Cummins worked with the band a lot in 1994 which is documented in his new book Oasis: The Masterplan which features 75 per cent of previously unpublished photos across that first year at the beginning of their supersonic rise.
In July 1994 Cummins shot Oasis in various locations around Manchester including Piccadilly Gardens and the Arndale Centre, eventually ending up at Maine Road.
“We went to Maine Road because I just wanted some pictures of them in and around the stadium just to continue the link to the club,” Cummins said.
“The ground was being redeveloped at the time so the gates were open, so we just wandered in and we sat in the North Stand and took some pictures.”
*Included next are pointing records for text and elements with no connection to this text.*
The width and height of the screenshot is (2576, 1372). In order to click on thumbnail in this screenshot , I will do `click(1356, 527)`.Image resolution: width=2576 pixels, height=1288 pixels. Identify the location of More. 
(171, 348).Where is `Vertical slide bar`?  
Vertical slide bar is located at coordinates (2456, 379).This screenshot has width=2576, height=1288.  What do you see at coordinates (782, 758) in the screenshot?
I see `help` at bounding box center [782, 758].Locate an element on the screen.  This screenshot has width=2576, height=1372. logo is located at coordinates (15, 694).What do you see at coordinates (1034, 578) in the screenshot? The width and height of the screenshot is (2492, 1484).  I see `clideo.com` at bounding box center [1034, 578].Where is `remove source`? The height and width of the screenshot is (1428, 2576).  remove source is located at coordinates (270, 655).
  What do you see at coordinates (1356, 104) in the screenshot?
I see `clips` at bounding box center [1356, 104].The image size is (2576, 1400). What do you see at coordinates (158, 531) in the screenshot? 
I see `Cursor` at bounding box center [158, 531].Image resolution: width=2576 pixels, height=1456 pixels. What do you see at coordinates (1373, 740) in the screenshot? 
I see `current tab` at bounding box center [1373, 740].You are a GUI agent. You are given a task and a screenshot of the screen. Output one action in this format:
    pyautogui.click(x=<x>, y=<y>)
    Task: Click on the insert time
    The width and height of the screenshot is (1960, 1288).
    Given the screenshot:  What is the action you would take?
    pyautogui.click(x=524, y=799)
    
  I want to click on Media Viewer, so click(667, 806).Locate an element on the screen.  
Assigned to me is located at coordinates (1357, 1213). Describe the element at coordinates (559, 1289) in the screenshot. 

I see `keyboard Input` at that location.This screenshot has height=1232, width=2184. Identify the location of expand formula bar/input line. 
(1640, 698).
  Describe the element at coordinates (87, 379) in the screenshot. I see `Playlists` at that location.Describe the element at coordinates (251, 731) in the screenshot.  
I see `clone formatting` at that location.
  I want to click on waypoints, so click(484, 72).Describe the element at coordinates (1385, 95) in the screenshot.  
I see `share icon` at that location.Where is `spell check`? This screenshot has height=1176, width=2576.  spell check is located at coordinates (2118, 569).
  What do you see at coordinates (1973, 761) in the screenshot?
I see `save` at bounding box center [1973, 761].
And the nods to Manchester City did not end there with one of the players at the time proving inspiration for a later photoshoot in London.
“I was going to do a shot in an alleyway near the Coliseum in St Martin’s Lane,” Cummins adds. “It’s a very narrow alleyway and it works really well for band shots and portraits.
“But because we were up at the Oxford Street end of Soho at the time, I knew Flitcroft Street was nearby, so I said to the band we’d do it there instead.
“It was a nod to City midfielder Gary Flitcroft and the band loved the idea. Even if we didn’t get a road sign in the picture, we knew it was taken there.”
After having their pictures taken in an empty Maine Road in 1994, they sold the stadium out for two successive nights two years later in what are largely considered to be two of their most iconic gigs.
Nine years later, they played three nights at the City of Manchester Stadium.
In 2009 Oasis split after a fight backstage at a gig in Paris between Liam and Noel. Both brothers went on to have successful solo careers and each has shown their love for City on stage. Liam with a Manchester City flag and Noel with a life-size cutout of Pep Guardiola on stage with him.
With the long-awaited Oasis reunion happening this summer don’t be surprised to see Manchester City represented on stage, but the public association between band and club is all thanks to Cummins and photographs from 1994 that will live forever in fans’ minds.